For the last decade, since the US introduction of a mineral form called chromium picolinate claimed to help build muscle and burn fat, American companies have introduced new chemical forms of chromium and investigated their use for diabetes, cholesterol modulation and even depression. Although chromium picolinate has lost its lustre in the arena of muscle building, studies have shown that it is more bioavailable than the run-of-the-mill chromium chloride generally used by cost-conscious multivitamin manufacturers.
"European countries have never allowed these new organic chromium forms so no research has been done," said James Komorowski, director of technical services and business development for Nutrition 21, a New York supplier of ChroMax brand chromium picolinate. "A US Department of Agriculture study found chromium chloride was poorly absorbed, so it'd be a shame if European consumers would not have access to these better-absorbed forms."
The Safety Dance
Nutrition 21 and other suppliers are working with various industry trade groups to submit comprehensive safety dossiers to the European Commission in order to ensure a diversity of chromium forms make the final positive list.
Chromium picolinate is in a unique position because on the one hand, Nutrition 21 recently announced its ingredient has achieved GRAS status indicating lack of toxicity, while on the other hand, the US Institute of Medicine is conducting a safety review after reports of kidney damage. In addition, the EU's Scientific Committee on Food did not approve chromium picolinate in 1999 because it claimed insufficient human bioavailability data was submitted.
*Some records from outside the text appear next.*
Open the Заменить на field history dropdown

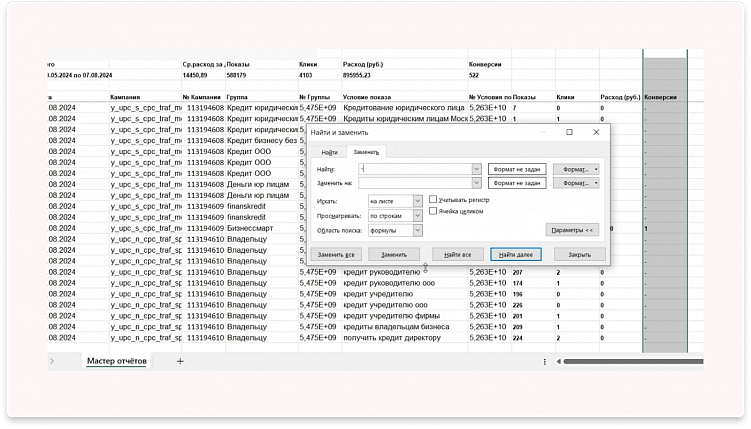[476, 183]
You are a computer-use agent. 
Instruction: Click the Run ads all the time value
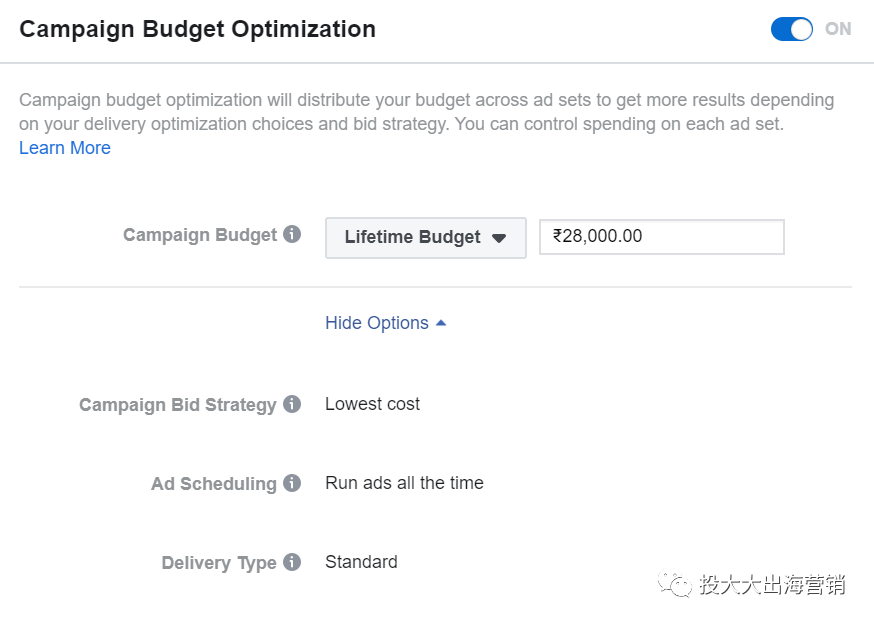click(x=404, y=483)
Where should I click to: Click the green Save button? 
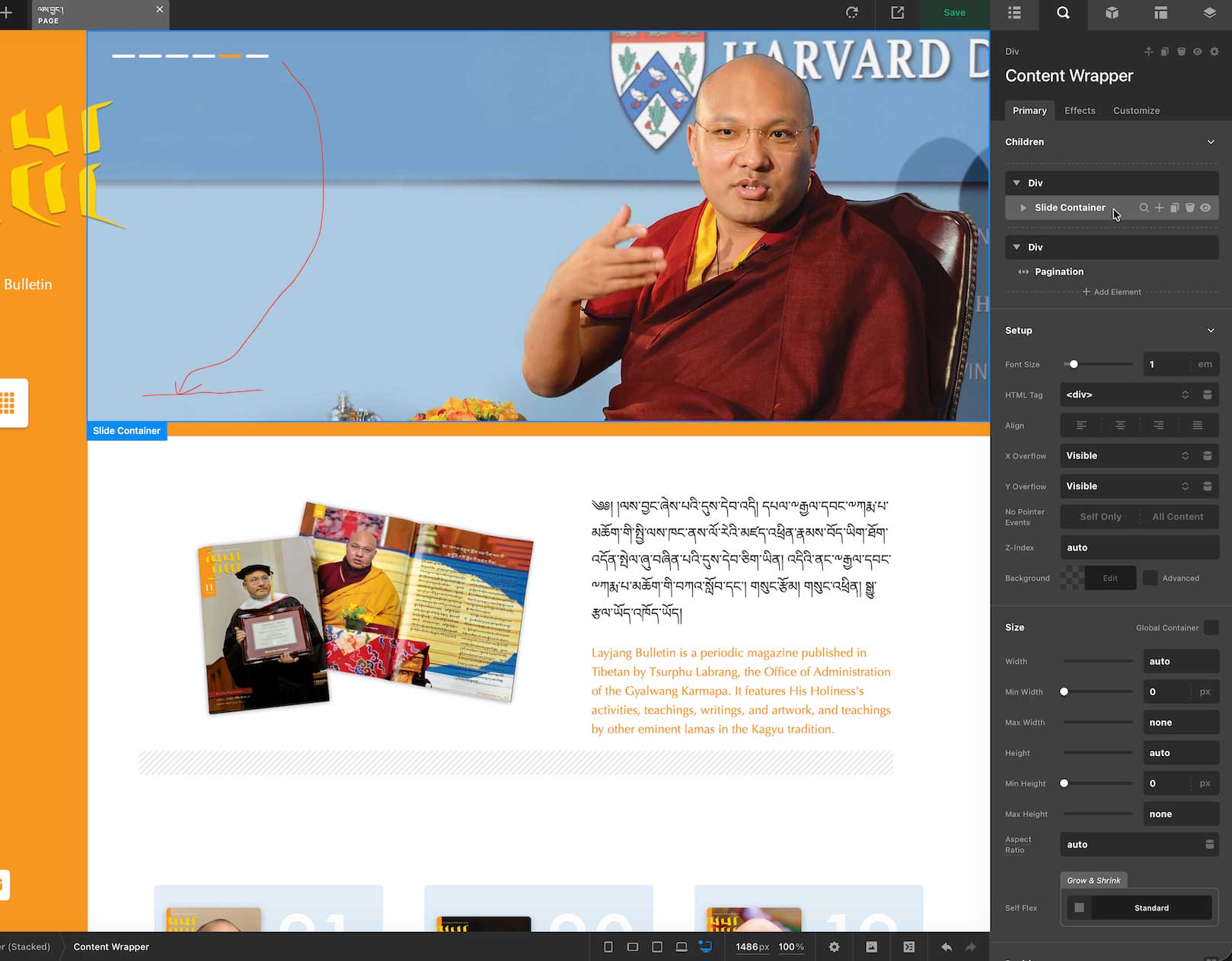(954, 13)
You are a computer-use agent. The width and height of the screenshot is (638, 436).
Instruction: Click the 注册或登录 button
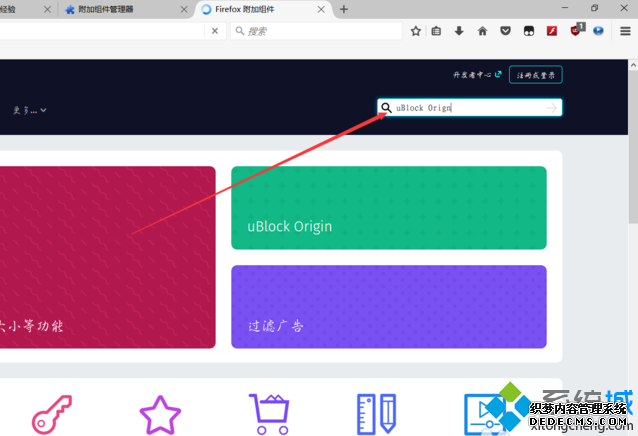[535, 75]
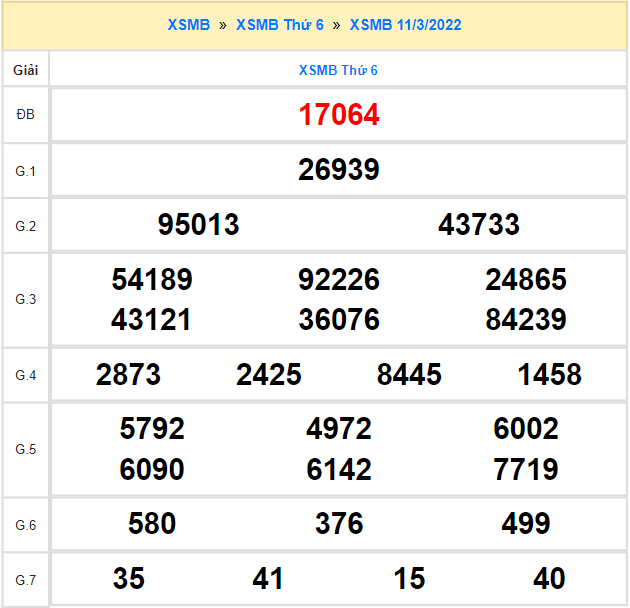The height and width of the screenshot is (608, 630).
Task: Select second prize number 43733
Action: point(479,225)
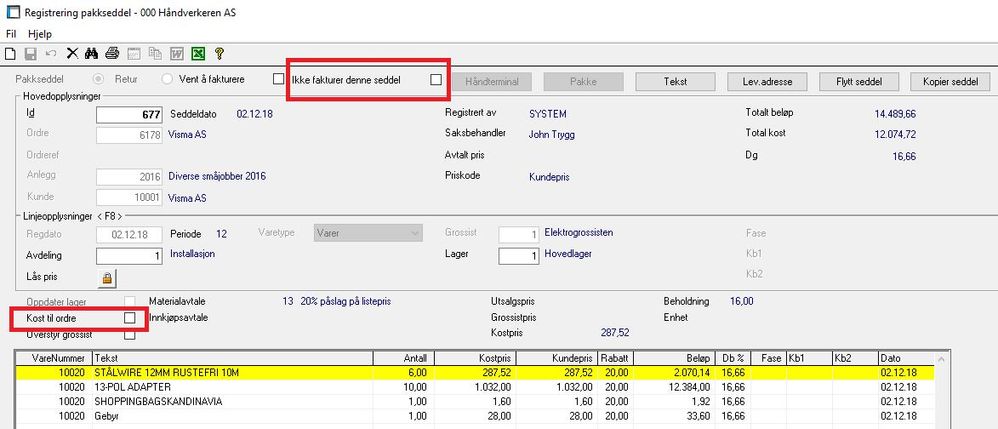
Task: Open search with the binoculars icon
Action: point(91,53)
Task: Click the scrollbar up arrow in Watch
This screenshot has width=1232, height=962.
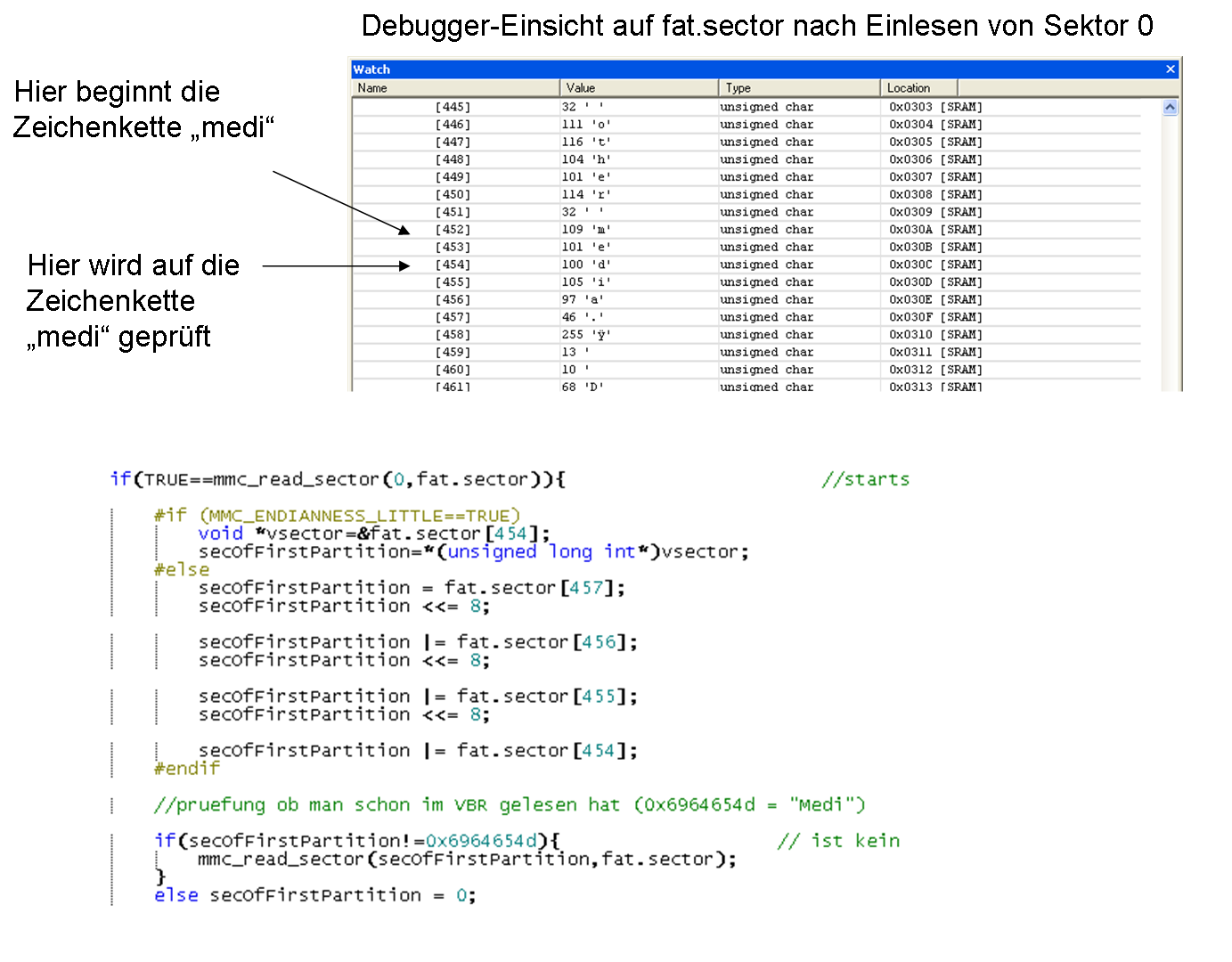Action: (1170, 107)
Nevertheless, Komorowski is confident that between the GRAS finding, the conclusion of the IOM review and Nutrition 21's toxicity dossier, the EU authorities will change their minds. "When the IOM assesses the data we see, and sees it's safe, it will make chromium pic's safety clearer to sceptics," he said.
Researching The Mineral
Phil Harvey, chief science officer for the National Nutritional Foods Association, based in California, is concerned the EU Directive will stifle innovative research and harm US companies looking for new markets. "Right now there are two or three chromium forms and that's all you've got," said Harvey. "Especially with mineral chelates, you want to keep it open in terms of research interests. Something can pop up that we would shut the door on. You don't want to miss any form that has some interesting potential. Science is by no means cut-and-dried."
He cited chromium polynicotinate as an example, a form championed by InterHealth Nutraceuticals, based in California. Unlike the five-member chemical ring of chromium bound with picolinate, chromium polynicotinate is a six-member, oxygen-coordinated form bound by niacin. A study conducted by InterHealth showed it to be even more bioavailable than picolinate, although Nutrition 21 says their picolinate is more stable and less likely to be affected by foods than nicotinate or chloride.
Because chromium polynicotinate is bound with niacin, studies have suggested a similar physiological response as that of niacin but from much lower doses, which is significant because of niacin's infamous "flush." Meanwhile, a chromium histidine complex has been shown in studies at the USDA to absorb better than both polynicotinate and picolinate.
"As science starts to prove the benefits of chromium compounds, people will really develop an interest to put them into products for consumers suffering from diabetes," said Gary Troxel, executive vice president of InterHealth. "I don't think there's going to be any doors shut for anybody, but the regulatory issue with European member states is a hurdle."